The generation that was in school when the first Claremont education decision was released now have children in school under the same education funding system found inadequate three decades ago.
“Parents and others need a tax cut to benefit them,” Oppel said, “and that is a property tax cut.”
But Deputy House Speaker Steve Smith, R-Charlestown, said the House Rules Committee voted down Oppel’s request unanimously, noting the proposal needs to go through the normal process to bring bills to the floor.
Smith said while he shares the concern about property taxes, the House has rules. “The rules are there to keep us from making a mistake, that is why they are there.”
The House voted the bill down on a 280-57 vote. The 57 votes for the proposal is more than double the number of representatives voting in favor of the bill last session,
Education Funding
The House killed two bills that would have dealt with the state education funding system and its reliance on widely varying property tax rates to support public education.
House Bill 491 would have established a committee to study the impact of the state’ reliance on local property taxes to fund public education and ways to rebalance revenue sources to address the issue as well as new revenue sources.
The House also killed House Bill 651 which would have increased per-pupil adequacy grants to the $7,356 per pupil set in the Superior Court’s ConVal decision. ConVal claimed the state has failed to pay for an adequate education.
The bill would have raised the per-pupil amount of differentiated aid for students on free and reduced lunch, receiving special education services or learning English as a second language, by the same173 percent increase as the base cost increase.
Higher Education
The House passed two bills that will affect the state’s higher education system.
House Bill 510 would guarantee due process rights for students, staff and faculty at the state’s higher education institutions if they go before a disciplinary hearing.
The bill goes to the House Finance Committee for review.
The House also passed House Bill 112, which would require students in the university and community college systems of New Hampshire to pass the United States Citizenship and Immigration Services civics naturalization test.
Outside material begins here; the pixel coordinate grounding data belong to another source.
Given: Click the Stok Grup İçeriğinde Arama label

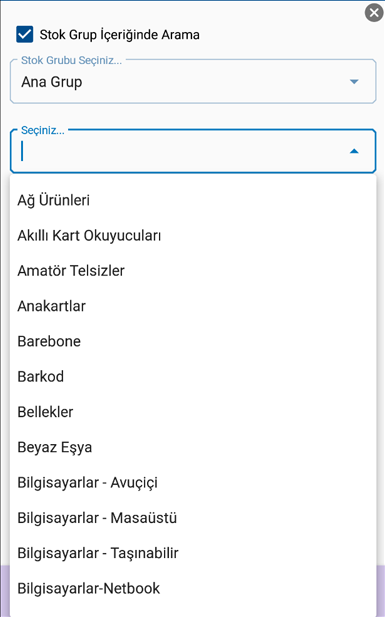Looking at the screenshot, I should [x=119, y=35].
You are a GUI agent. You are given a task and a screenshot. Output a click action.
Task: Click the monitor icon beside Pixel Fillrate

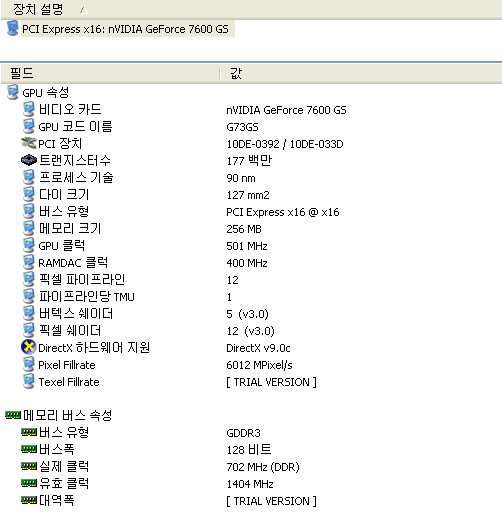point(29,364)
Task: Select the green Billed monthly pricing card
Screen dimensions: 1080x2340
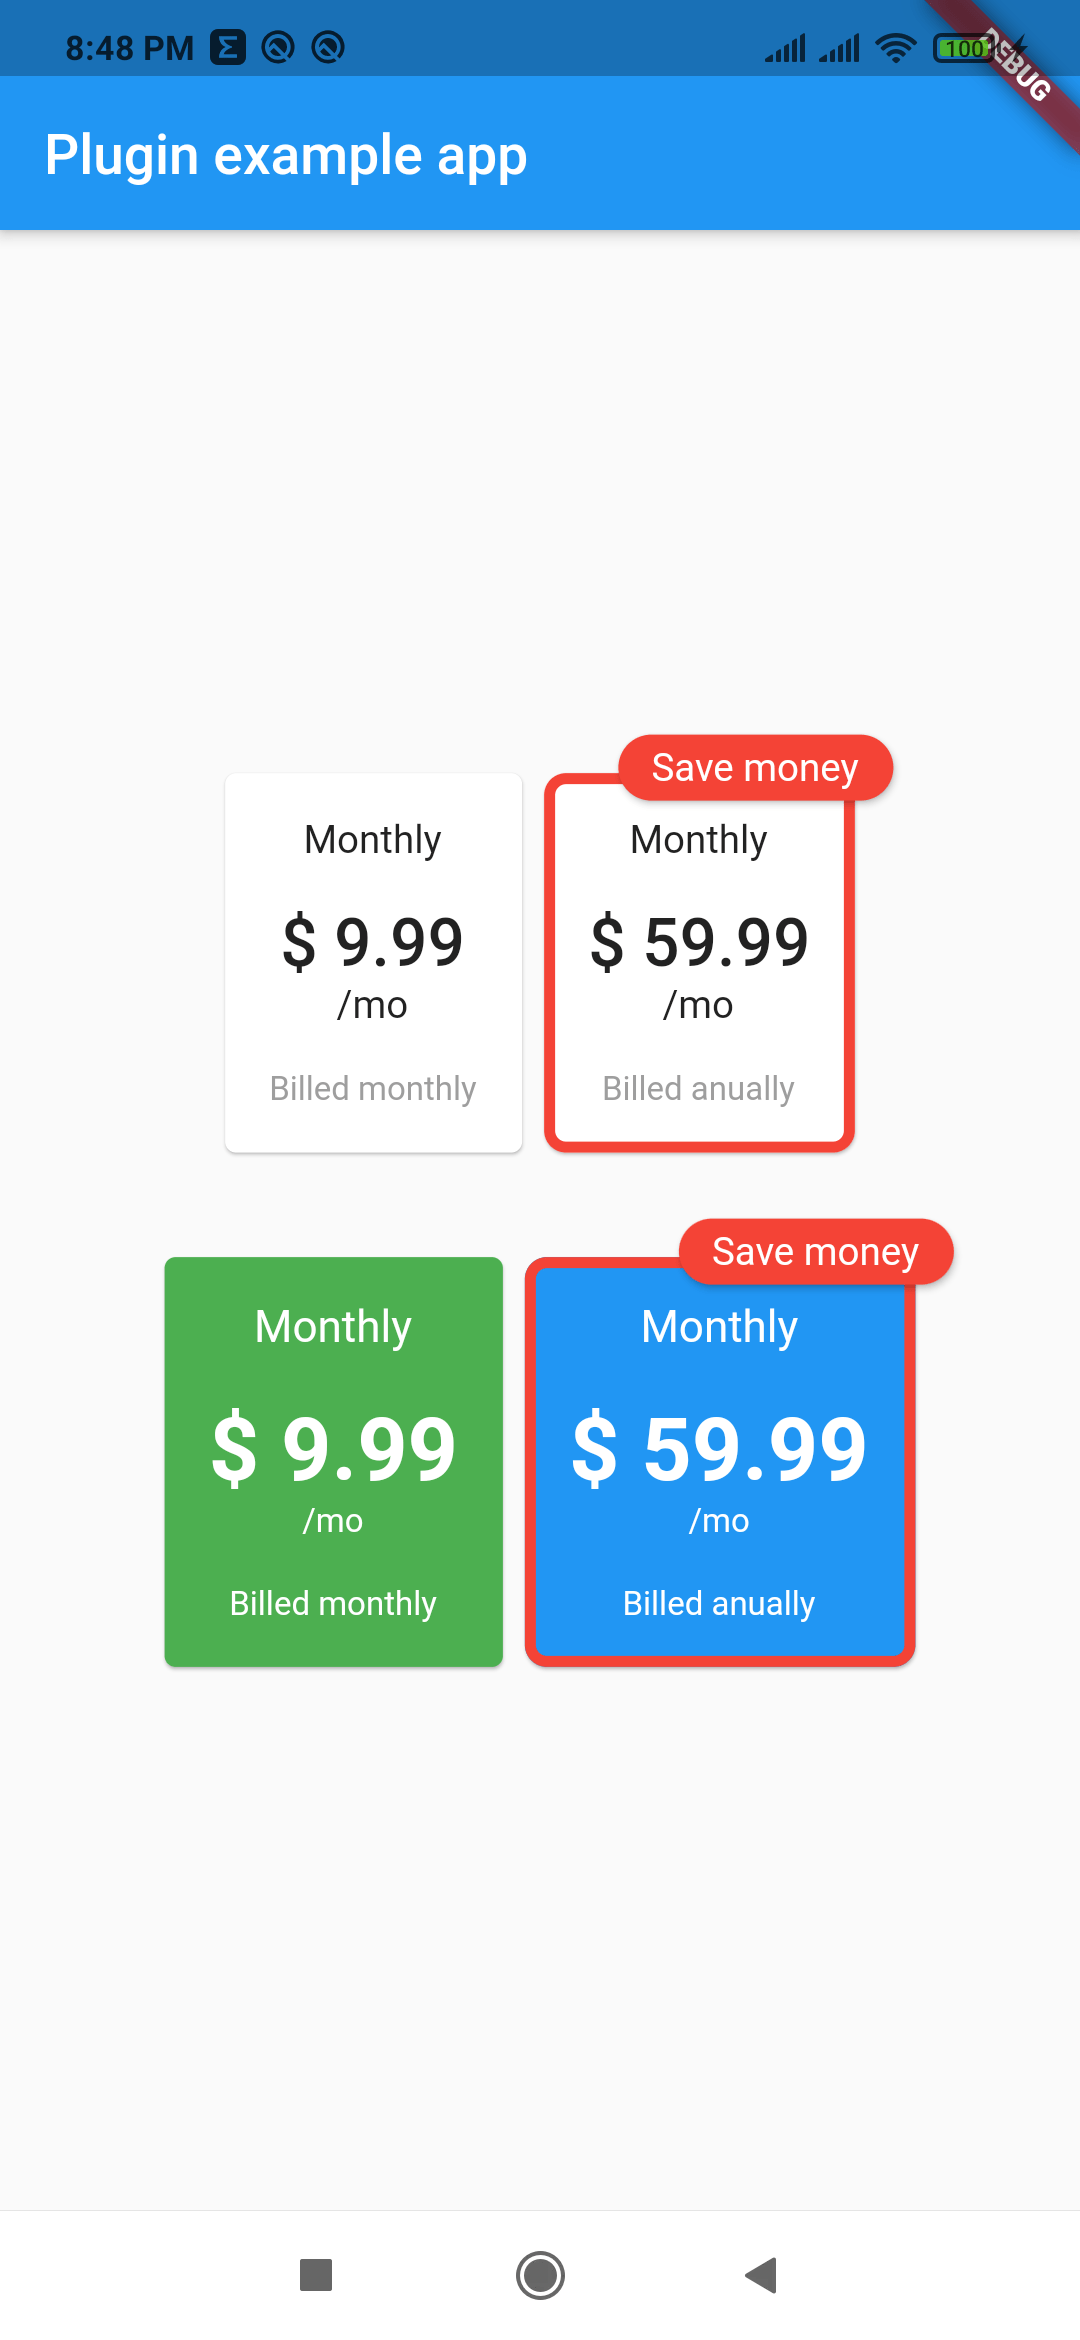Action: (333, 1460)
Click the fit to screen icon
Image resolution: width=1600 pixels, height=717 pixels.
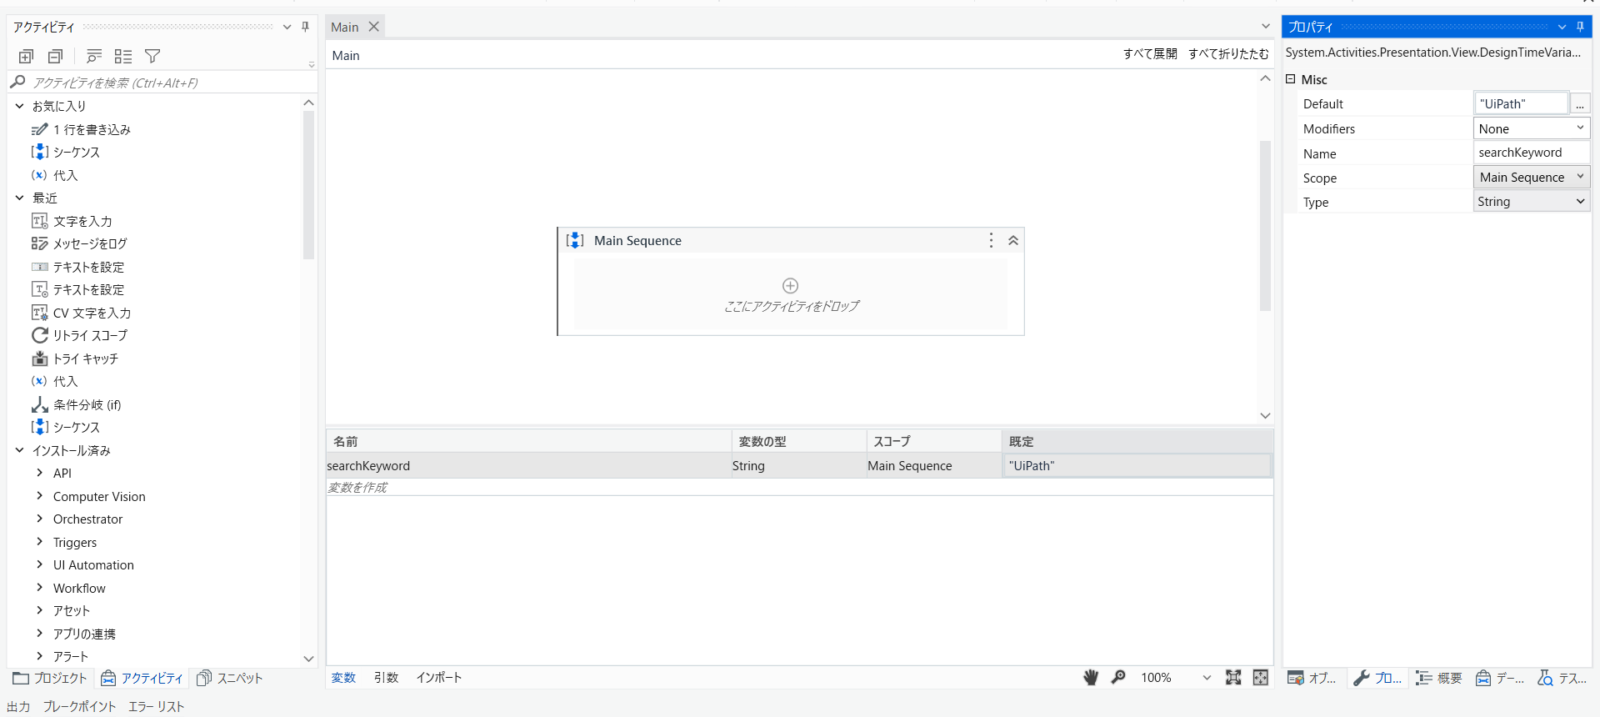point(1233,678)

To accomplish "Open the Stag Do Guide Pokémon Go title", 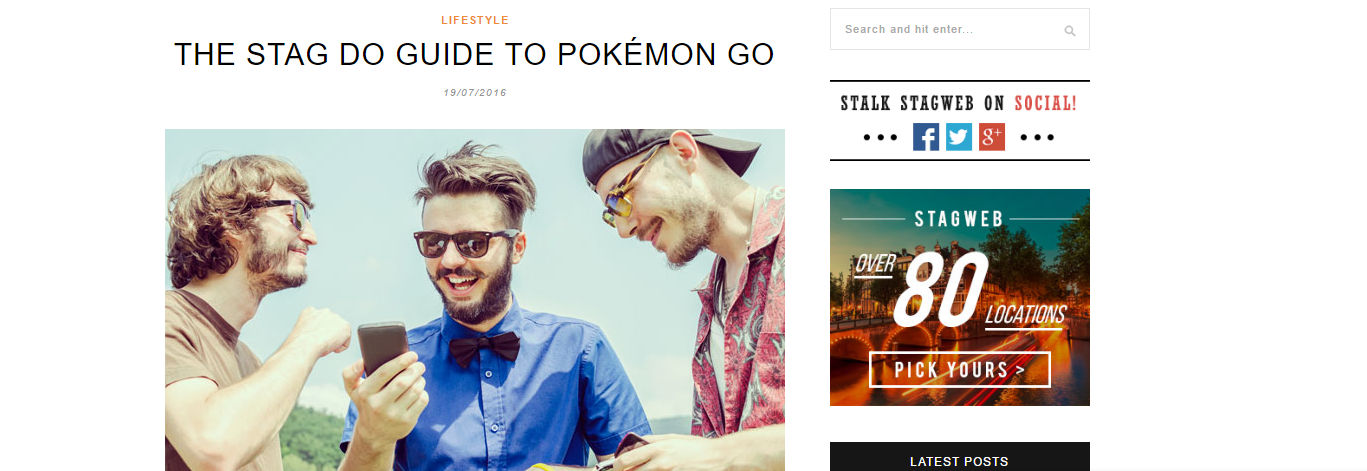I will (475, 55).
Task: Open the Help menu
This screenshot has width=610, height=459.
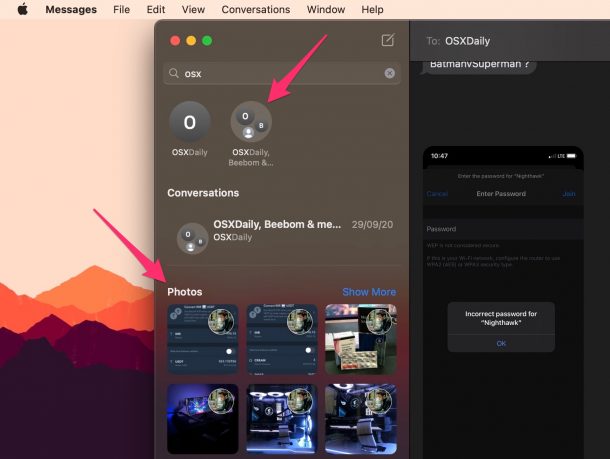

The bill will also be reviewed by the House Finance Committee.
The legislature passed a similar requirement for high school graduates several years ago.
Free Meals
The House defeated two bills that would have expanded the free meal program for students from poor families, House Bill 294 and House Bill 665.
Federal Grants
Under House Bill 658, federal grants to school districts would be treated as unanticipated revenue and for those greater than $20,000, school districts would have to hold public hearings.
Most school grants are automatic and do not require special school district meetings to accept, but under the bill that could be required.
Bullying
The House approved House Bill 131 which sets a new state policy on bullying and cyberbullying. The bill addresses retaliation; requires all staff, coaches, and bus drivers to report incidents of bullying; calls for notification of parents about steps to prevent further bullying of their child after an incident; and requires a conference with an alleged bully and their parents about impacts of bullying.